Hal itu mengemuka dalam diskusi usai pemutaran film dokumenter ‘Inong Balee’ di Sekolah Pascasarjana Universitas Gadjah Mada, Rabu (26/2). Film garapan sutradara Yosep Anggi Noen itu bagian dariproyek penelitian ‘Dimensi Gender dalam Konflik dan Perdamaian’ dosen UGM, Wening Udasmoro dan Arifah Rahmawati.
“Film ini diambil saat kami riset. Ada banyak informan tapi tak menarik untuk dijadikan film. Ada juga yang keberatan jadi film karena dia merasa tidak aman,” kata Arifah.
‘Inong Balee’ merekam kehidupan personal tiga perempuan yang menjadi kombatan GAM pada 1999-2005 di Bireuen dan Aceh Besar. Mereka mengidealkan pahlawan perempuan Aceh seperti Cut Nyak Dien, Cut Meutia, dan Malahayati.
Setelah perjanjian damai GAM dan pemerintah Indonesia, mereka juga harus meninggalkan atribut perang. Kehidupan para inong balee pun beragam, dari aktif di artai politik, pegawai honorer, pekerja serabutan, hingga pedagang nasi lemak. Peran mereka tak berbeda dengan perempuan Aceh yang dulu tak jadi kombatan.
Film ini menggambarkan kompleksnya konflik internal para inong balee, termasuk kesetiaan pada ideologi yang ternyata tak membawa perubahan kesejahteraan. Mereka pun masih harus berjuang sebagai warga negara untuk mendapat hak sosial, ekonomi, dan politik.
“Saat mereka ke Yogyakarta, mereka tidak tahu apa-apa dan tergagap-gagap. Tahunya Indonesia itu kafir. Itu yang didoktrin ke mereka,” jelas Arifah.
Menurut Arifah, inong balee dianggap sebagai kelompok paling bawah di antara aktivis perempuan karena mereka dianggap dimanfaatkan oleh GAM. “Padahal mereka menjadi inong balee ada history-nya. Hebat, tapi tak diakui,” ujarnya.
Wening menambahkan, citra dan narasi bahwa perempuan maskulin dan militeris itu hebat direproduksi oleh para inong balee, seperti halnya sosok Cut Nyak Dien. “Sebenarnya narasi ini ditransformasi dari masyarakat kelas atas ke bawah. Narasi ini ada di kehidupan warga Aceh dan terus diceritakan,” katanya.
Salah satu pembicara diskusi, aktivis perempuan Dewi Candraningrum, menyatakan, perjuangan inong balee yang memuja sosok perempuan maskulin bisa ditempatkan dalam dinamika teori feminisme.
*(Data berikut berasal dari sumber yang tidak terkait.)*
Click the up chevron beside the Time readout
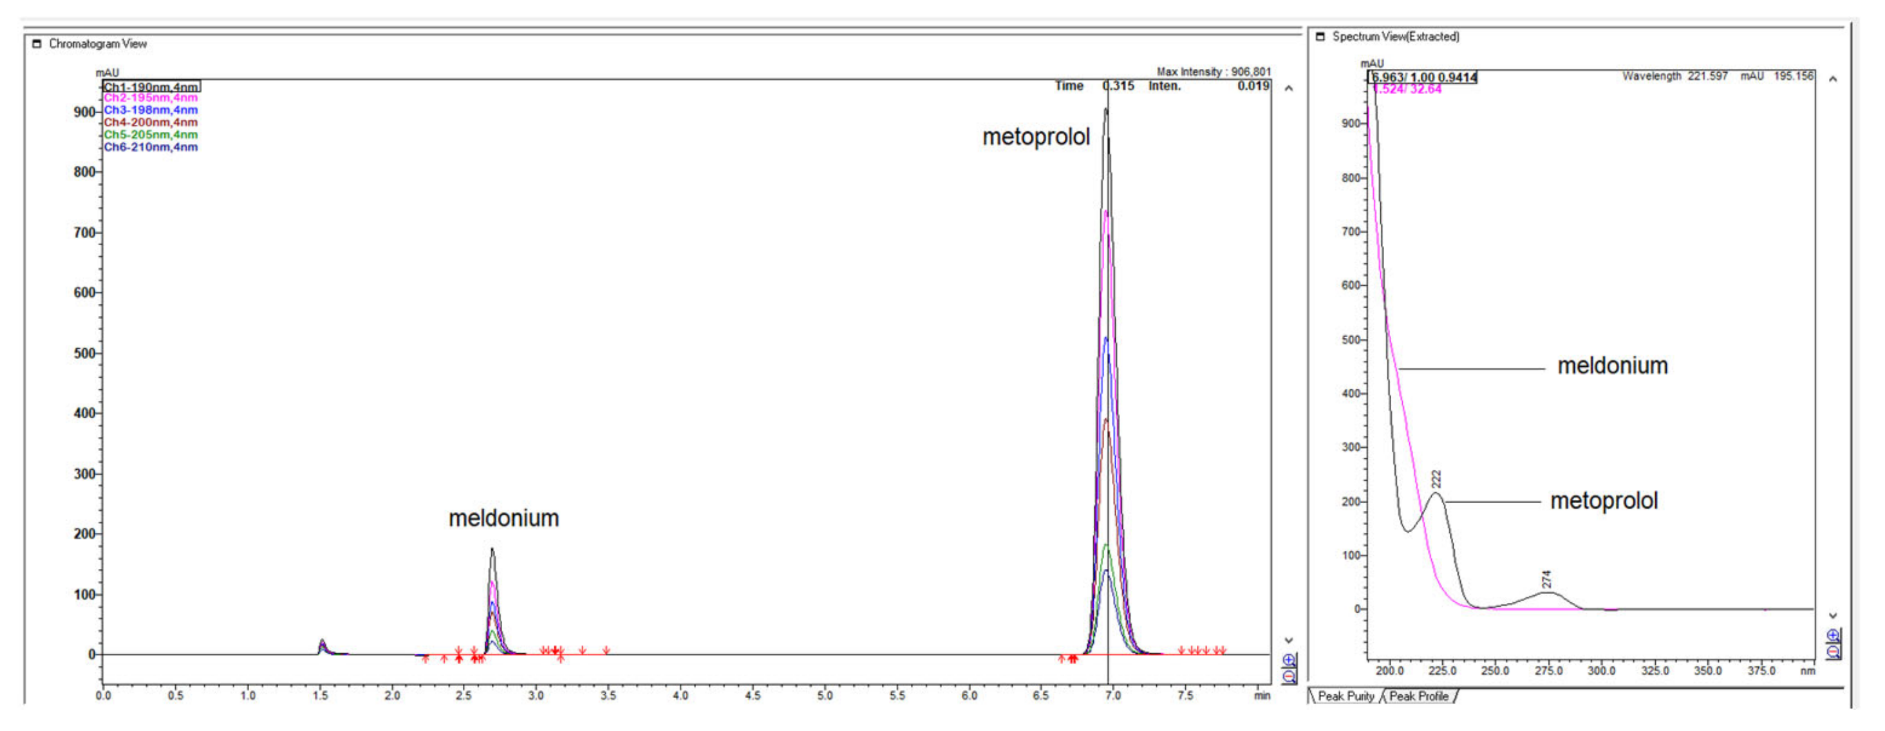 point(1289,89)
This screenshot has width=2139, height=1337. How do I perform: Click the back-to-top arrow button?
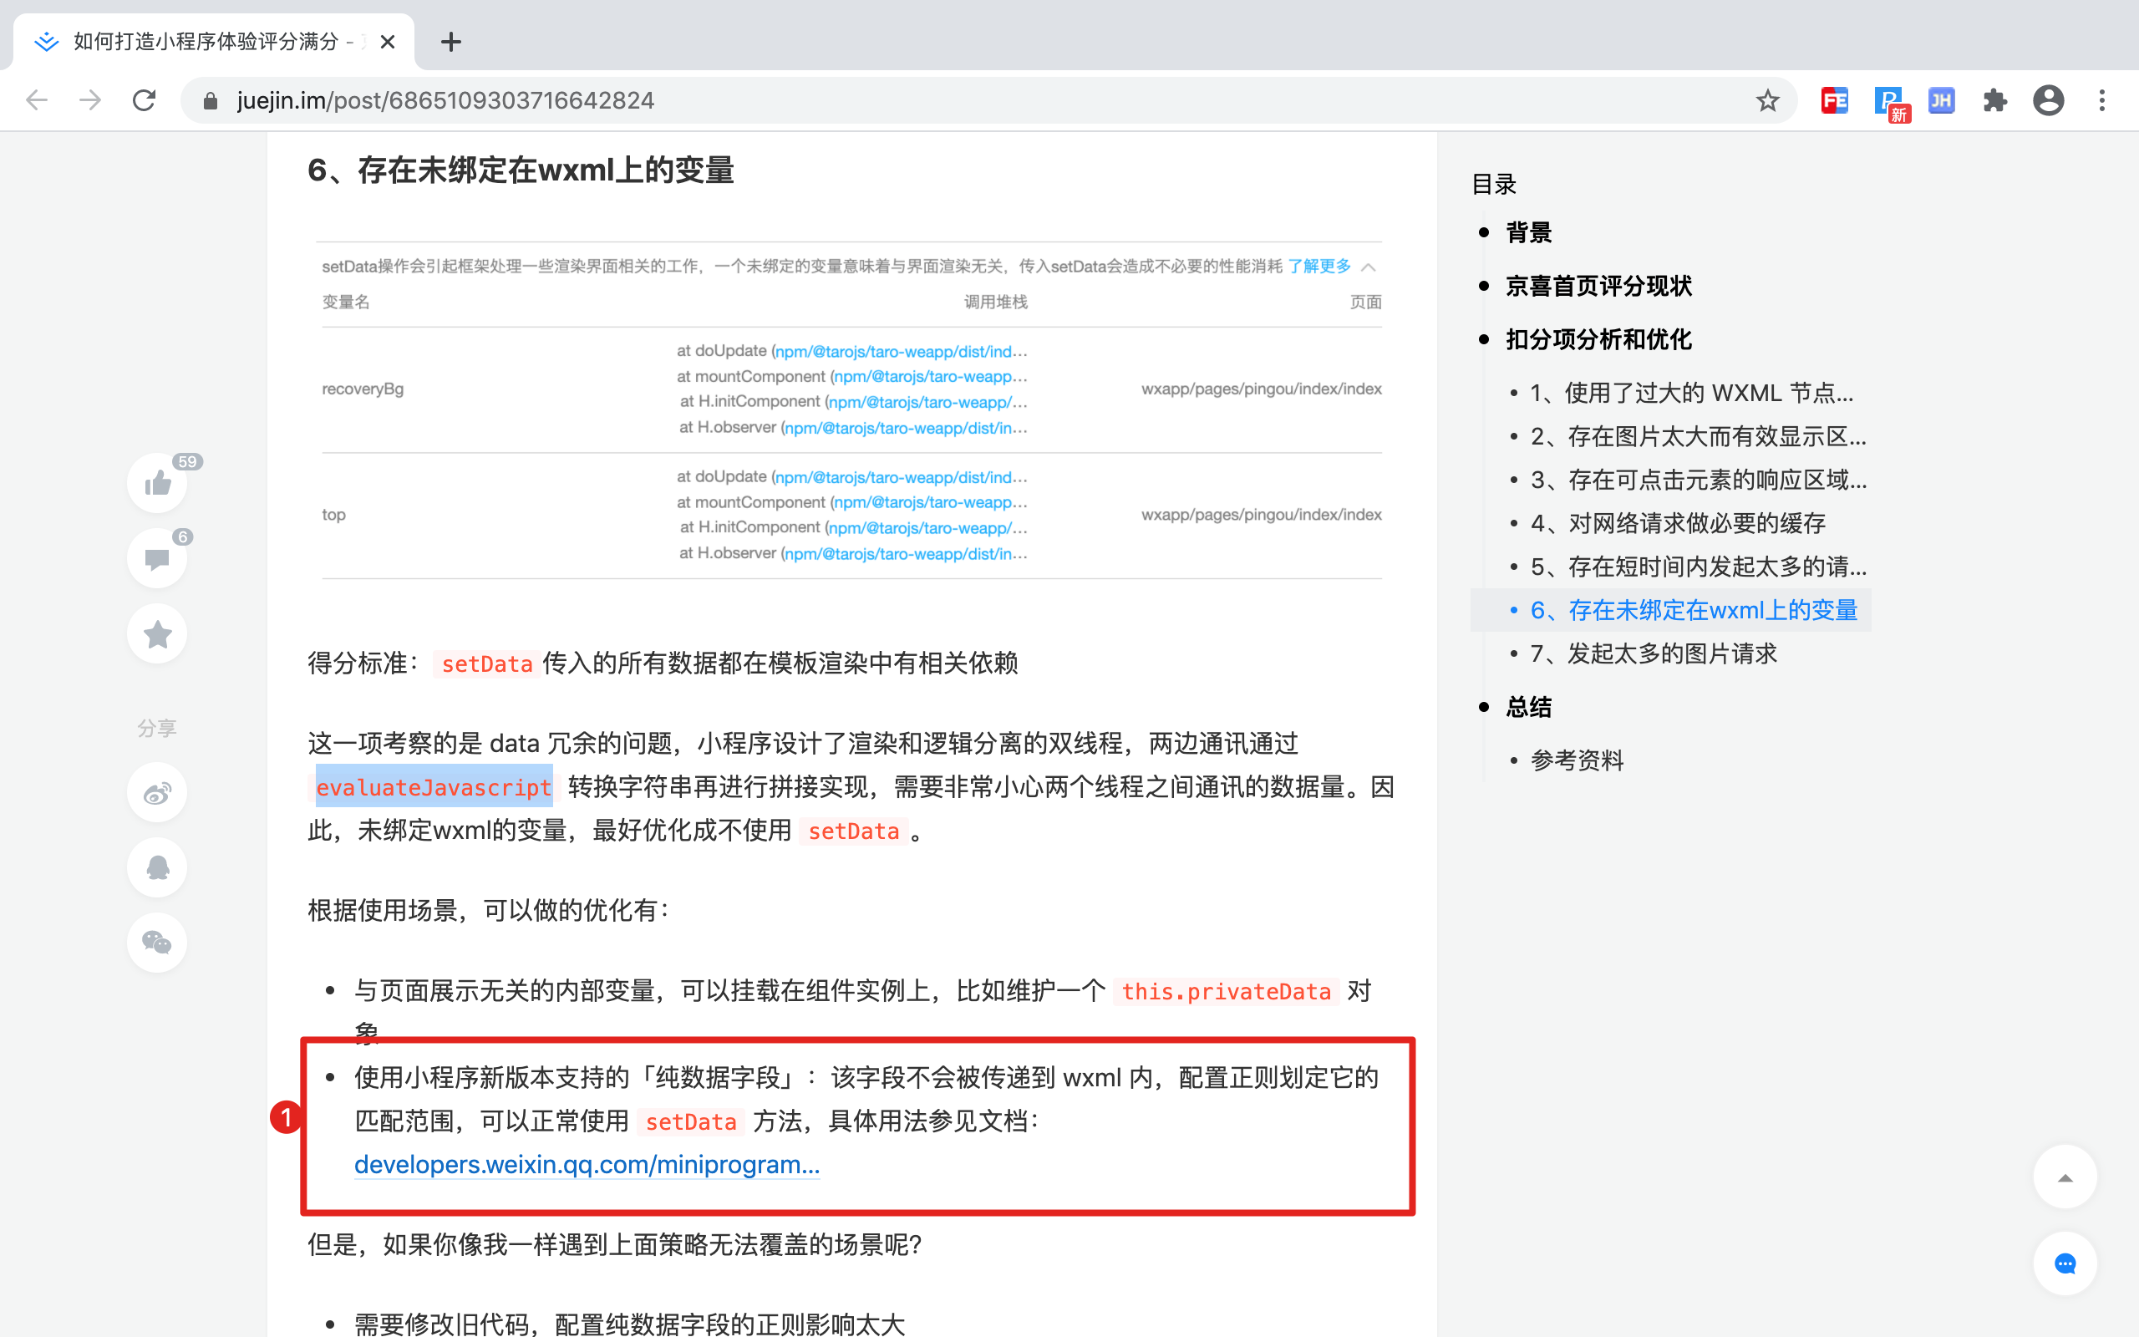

“Sekarang kepemimpinan perempuan itu kolektif dan butuh massa kritis. Bukan masanya lagi one single fighter (pejuang tunggal),” ujarnya.
Dalam kesempatan ini, Dewi pun menjelaskan salah paham awam atas feminisme. “Feminisme bukan berarti benci dan tak butuh laki-laki, tapi menolak priviledge laki-laki dalam aspek keadilan sosial,” katanya.